- [Excerpted records]
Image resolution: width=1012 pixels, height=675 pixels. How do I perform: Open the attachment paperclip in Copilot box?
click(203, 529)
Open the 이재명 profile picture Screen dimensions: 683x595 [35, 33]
* * *
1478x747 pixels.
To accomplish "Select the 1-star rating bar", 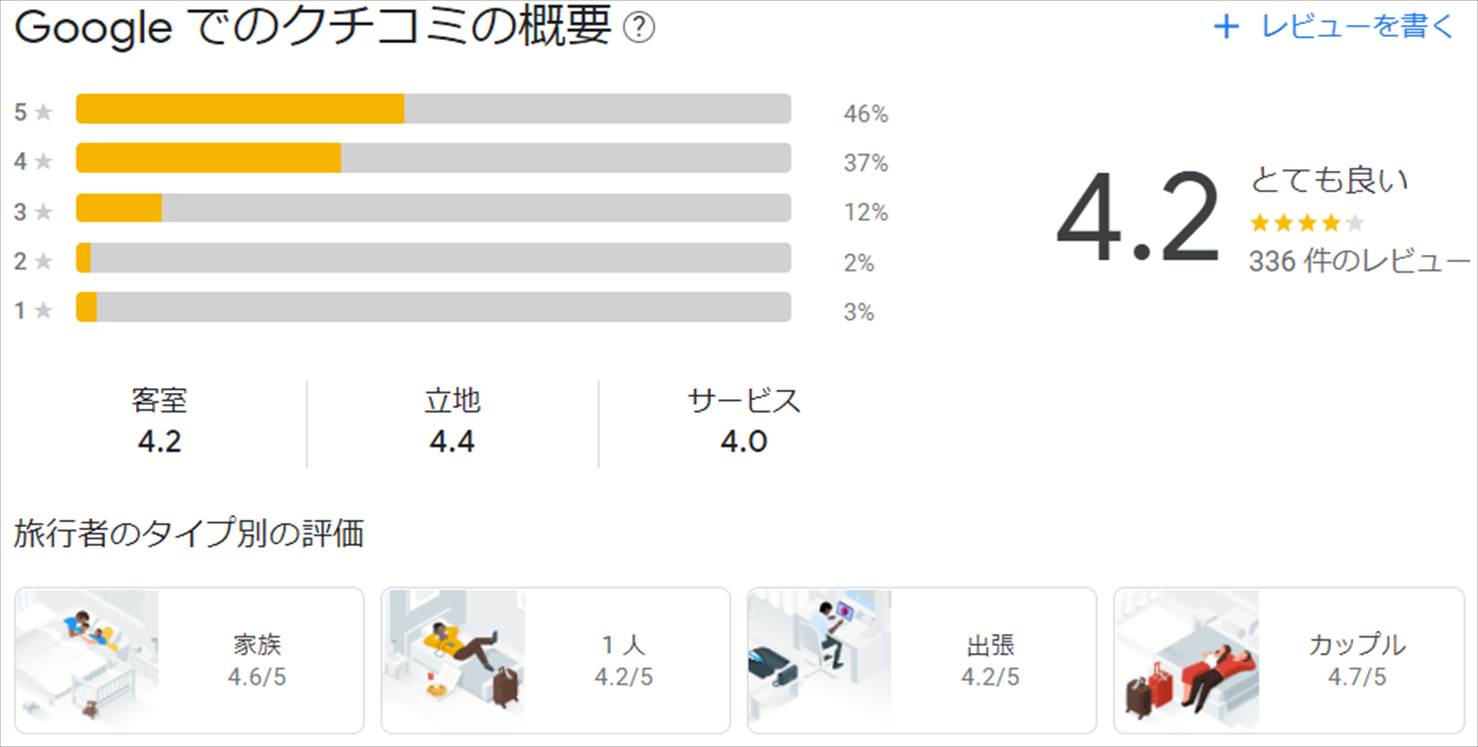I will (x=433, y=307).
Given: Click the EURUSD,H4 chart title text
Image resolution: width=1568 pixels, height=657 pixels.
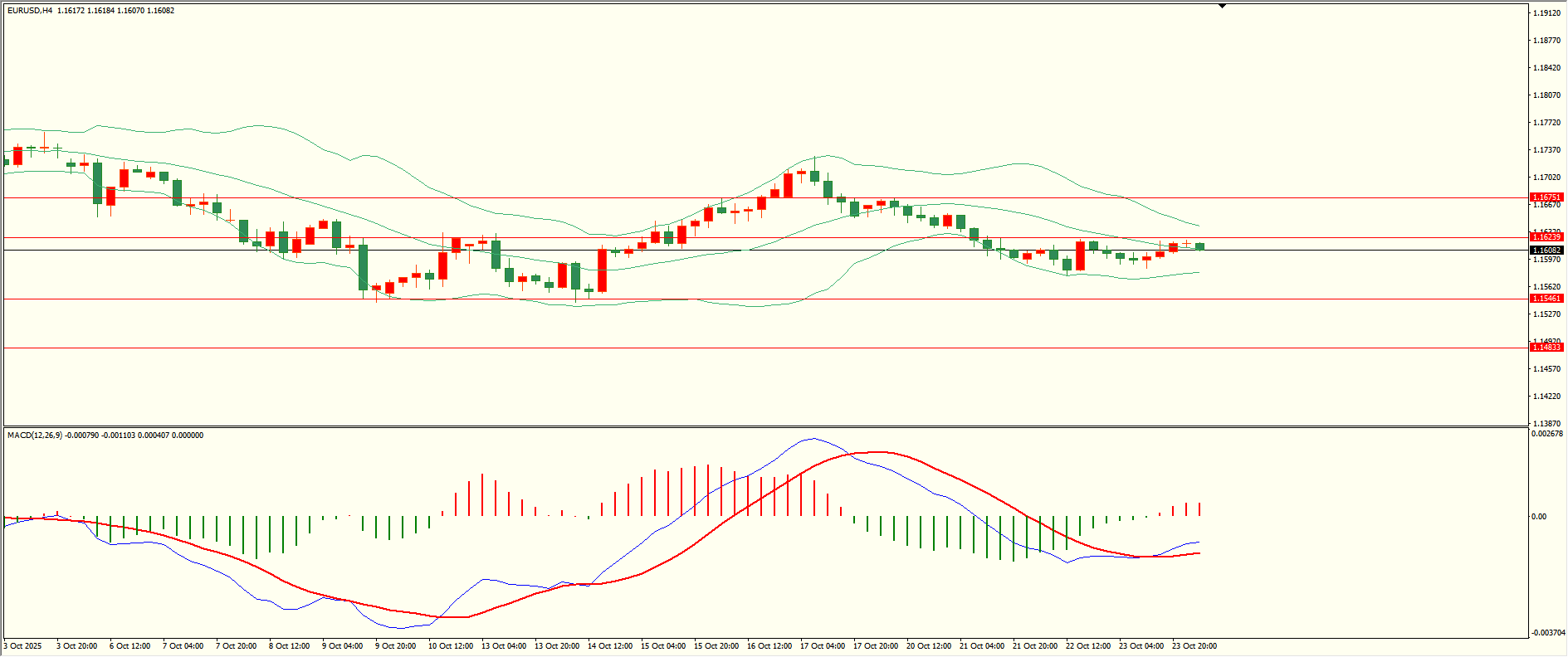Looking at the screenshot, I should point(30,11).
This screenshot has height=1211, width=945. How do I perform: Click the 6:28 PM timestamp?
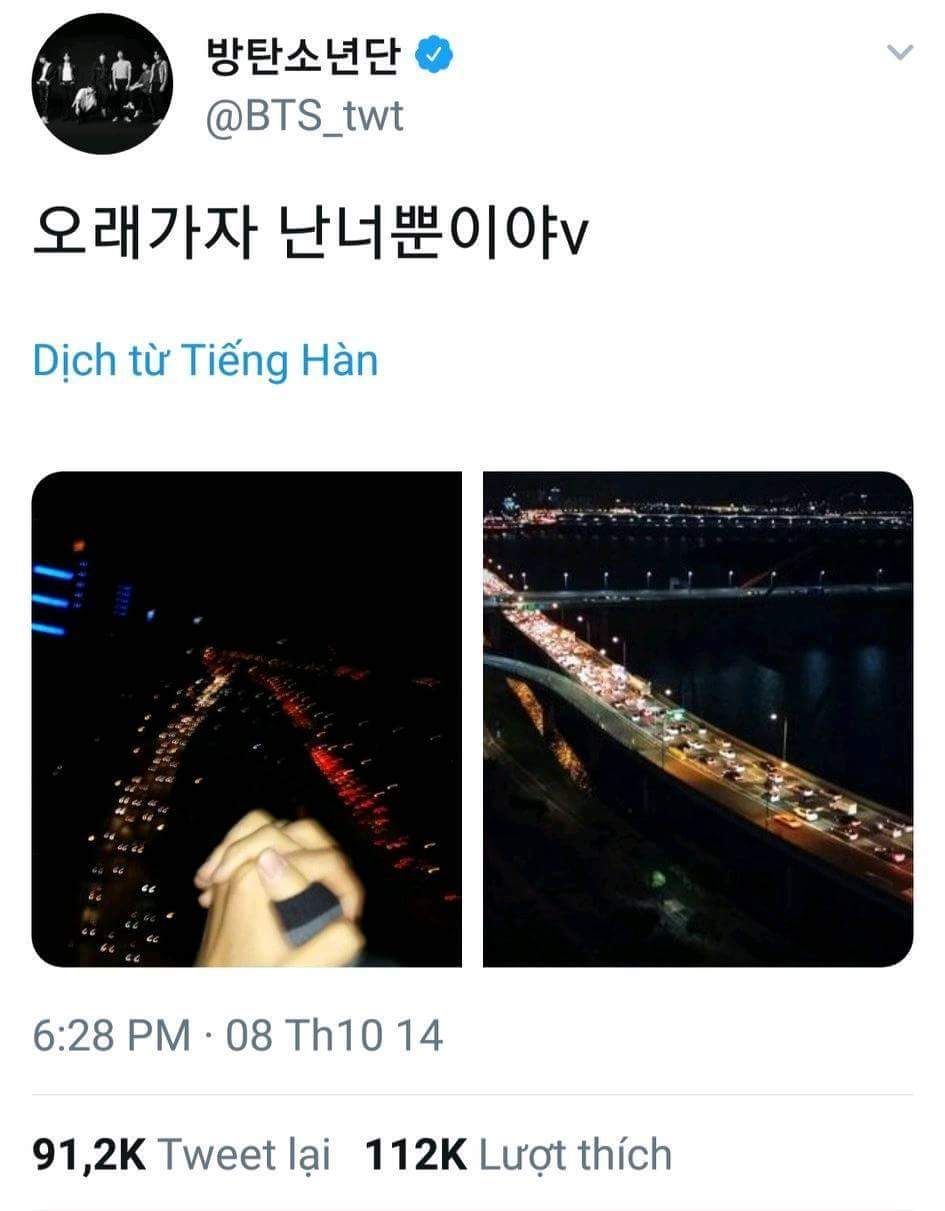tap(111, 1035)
==
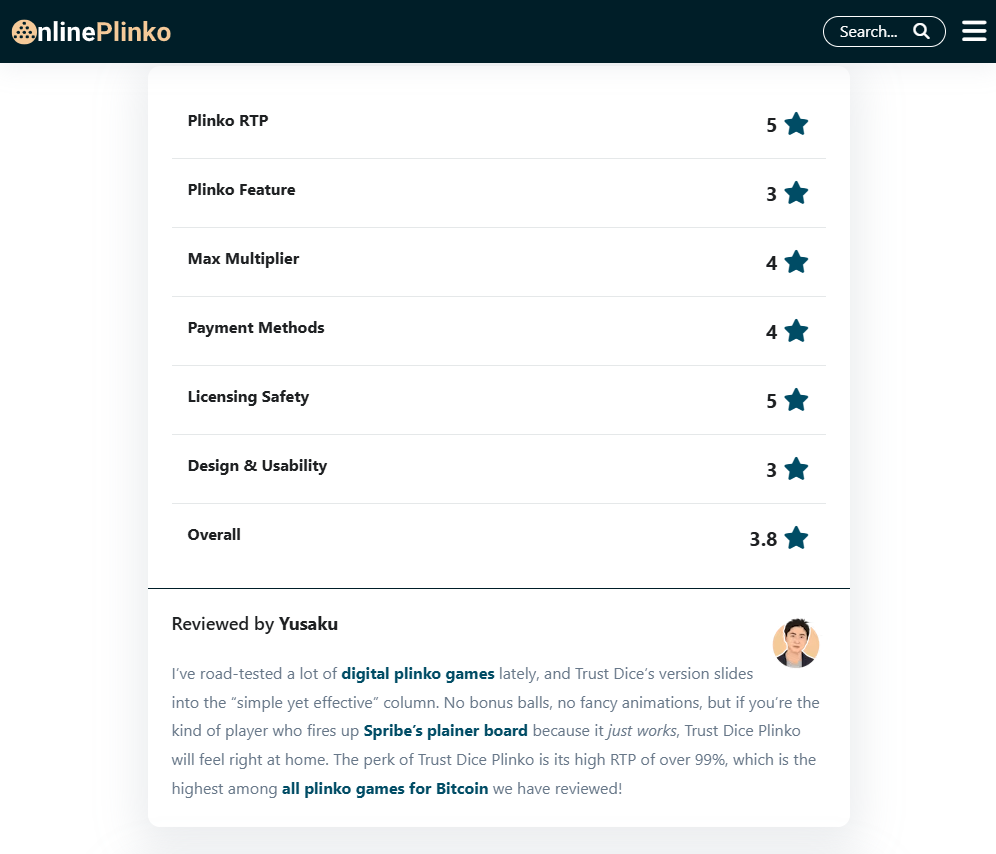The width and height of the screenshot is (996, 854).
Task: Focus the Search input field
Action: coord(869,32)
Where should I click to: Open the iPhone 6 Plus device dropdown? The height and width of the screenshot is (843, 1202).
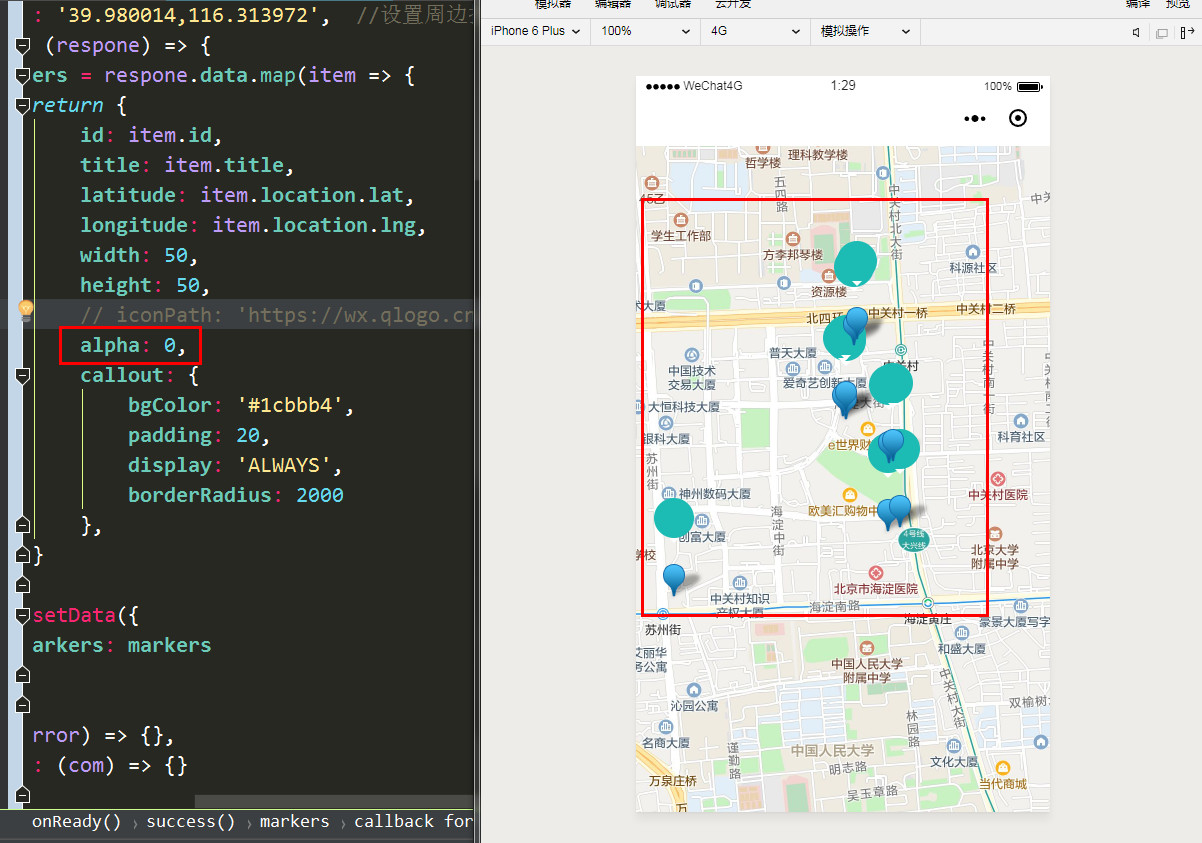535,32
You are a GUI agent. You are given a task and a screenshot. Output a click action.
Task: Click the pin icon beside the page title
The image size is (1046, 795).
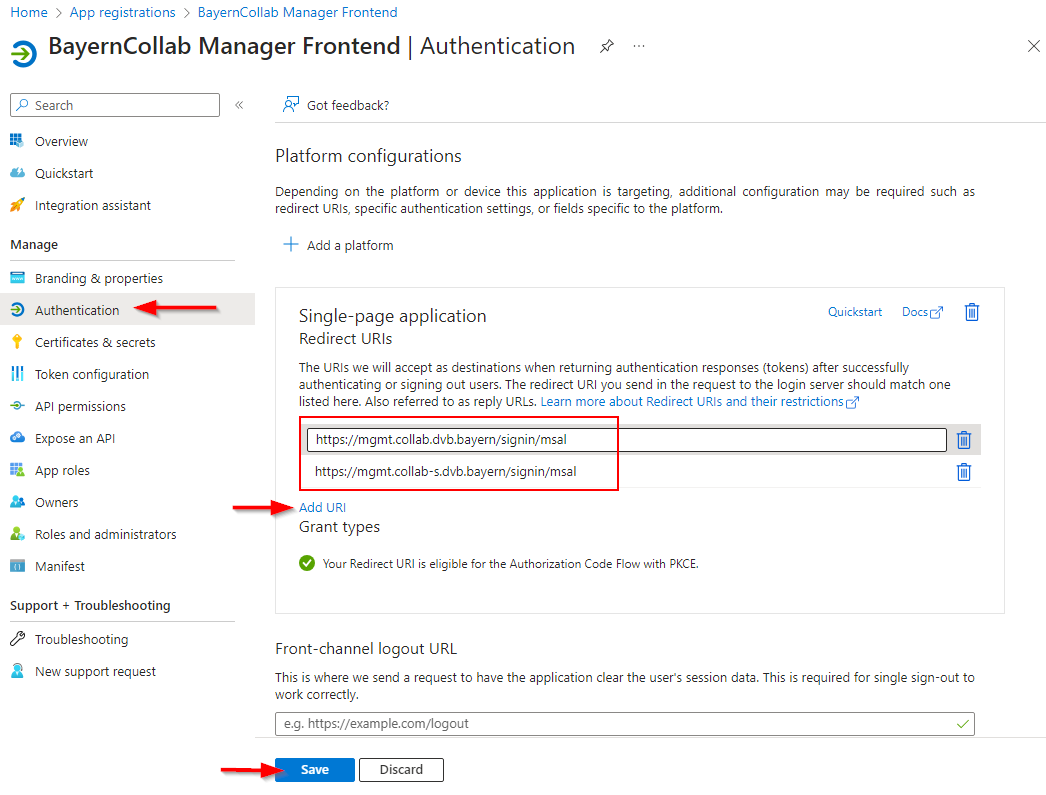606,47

- [Task instructions] After locating the line holding "Image resolution: width=1012" above, output exactly that line and every line after it through the line holding "Open the 이재명". Include nothing else.

- [Task result]
Image resolution: width=1012 pixels, height=675 pixels. How do I perform: Open the attachment paperclip in Copilot box?
click(203, 529)
Open the 이재명 profile picture Screen dimensions: 683x595 [35, 33]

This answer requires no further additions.